🤖 AI Summary
To address the urgent need for early Alzheimer’s disease (AD) screening in aging societies—where existing speech-based detection methods suffer from limited performance—this paper proposes a novel AD speech detection framework integrating automatic speech recognition (ASR) and large language models (LLMs). The core contribution is the first explicit incorporation of chain-of-thought (CoT) reasoning into speech-driven AD diagnosis: ASR transcribes spoken utterances into text, which is then processed by an LLM guided by CoT prompting to generate interpretable binary classification decisions. A task-specific linear layer and supervised fine-tuning further optimize model behavior. Experiments demonstrate a 16.7% relative accuracy improvement over the non-CoT baseline, achieving state-of-the-art (SOTA) performance on the AD speech detection task. Crucially, the framework delivers both superior predictive performance and clinically meaningful interpretability through transparent, step-by-step reasoning.
📝 Abstract
Societies worldwide are rapidly entering a super-aged era, making elderly health a pressing concern.

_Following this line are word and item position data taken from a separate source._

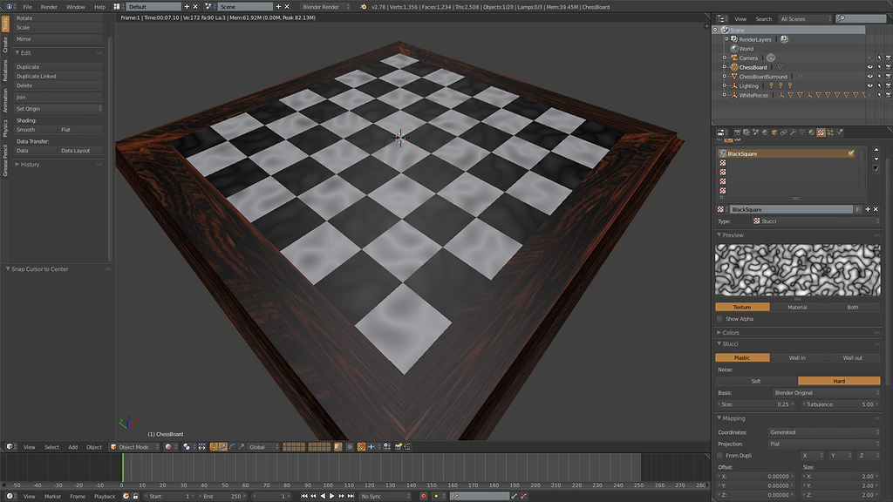
Task: Open the noise Basis dropdown
Action: click(x=824, y=393)
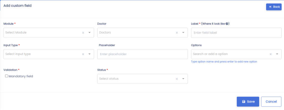This screenshot has width=284, height=110.
Task: Cancel adding the custom field
Action: [271, 101]
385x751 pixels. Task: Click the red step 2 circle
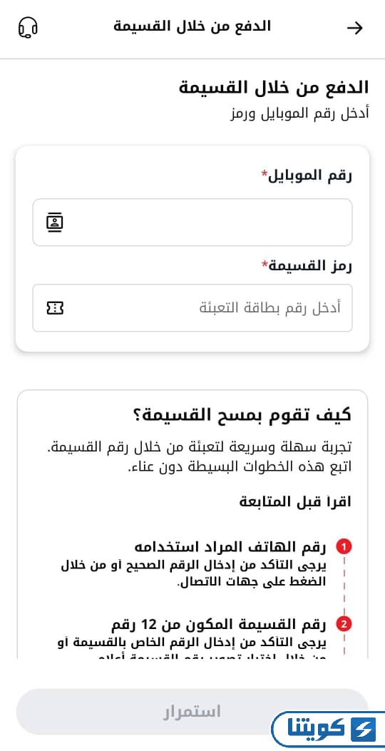click(344, 625)
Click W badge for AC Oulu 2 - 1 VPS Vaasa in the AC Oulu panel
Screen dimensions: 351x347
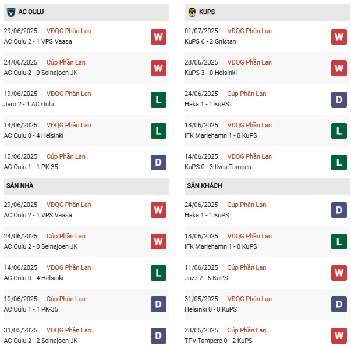point(158,37)
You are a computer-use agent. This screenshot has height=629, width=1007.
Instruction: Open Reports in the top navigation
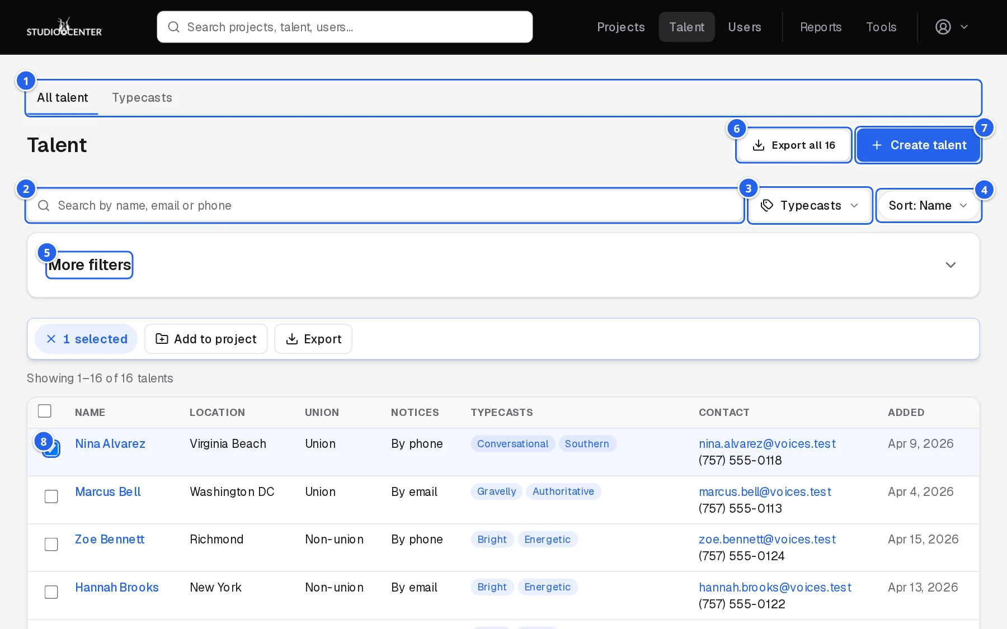coord(821,27)
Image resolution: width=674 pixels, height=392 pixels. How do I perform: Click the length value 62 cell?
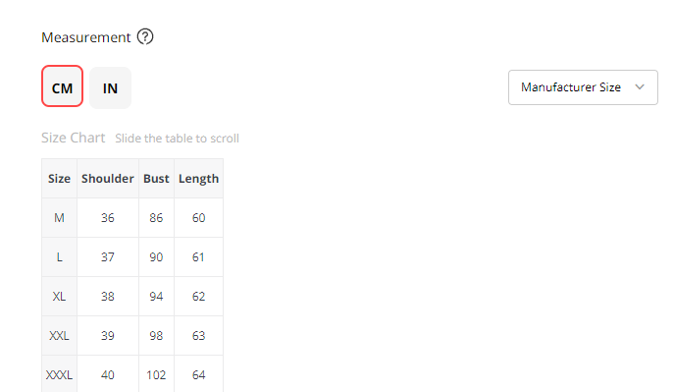(198, 297)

The aging population is increasing the burden on national economies and households. Dementia cases are rising significantly with this demographic shift. Recent research using voice-based models and large language models (LLM) offers new possibilities for dementia diagnosis and treatment. Our Chain-of-Thought (CoT) reasoning method combines speech and language models. The process starts with automatic speech recognition to convert speech to text. We add a linear layer to an LLM for Alzheimer's disease (AD) and non-AD classification, using supervised fine-tuning (SFT) with CoT reasoning and cues. This approach showed an 16.7% relative performance improvement compared to methods without CoT prompt reasoning. To the best of our knowledge, our proposed method achieved state-of-the-art performance in CoT approaches.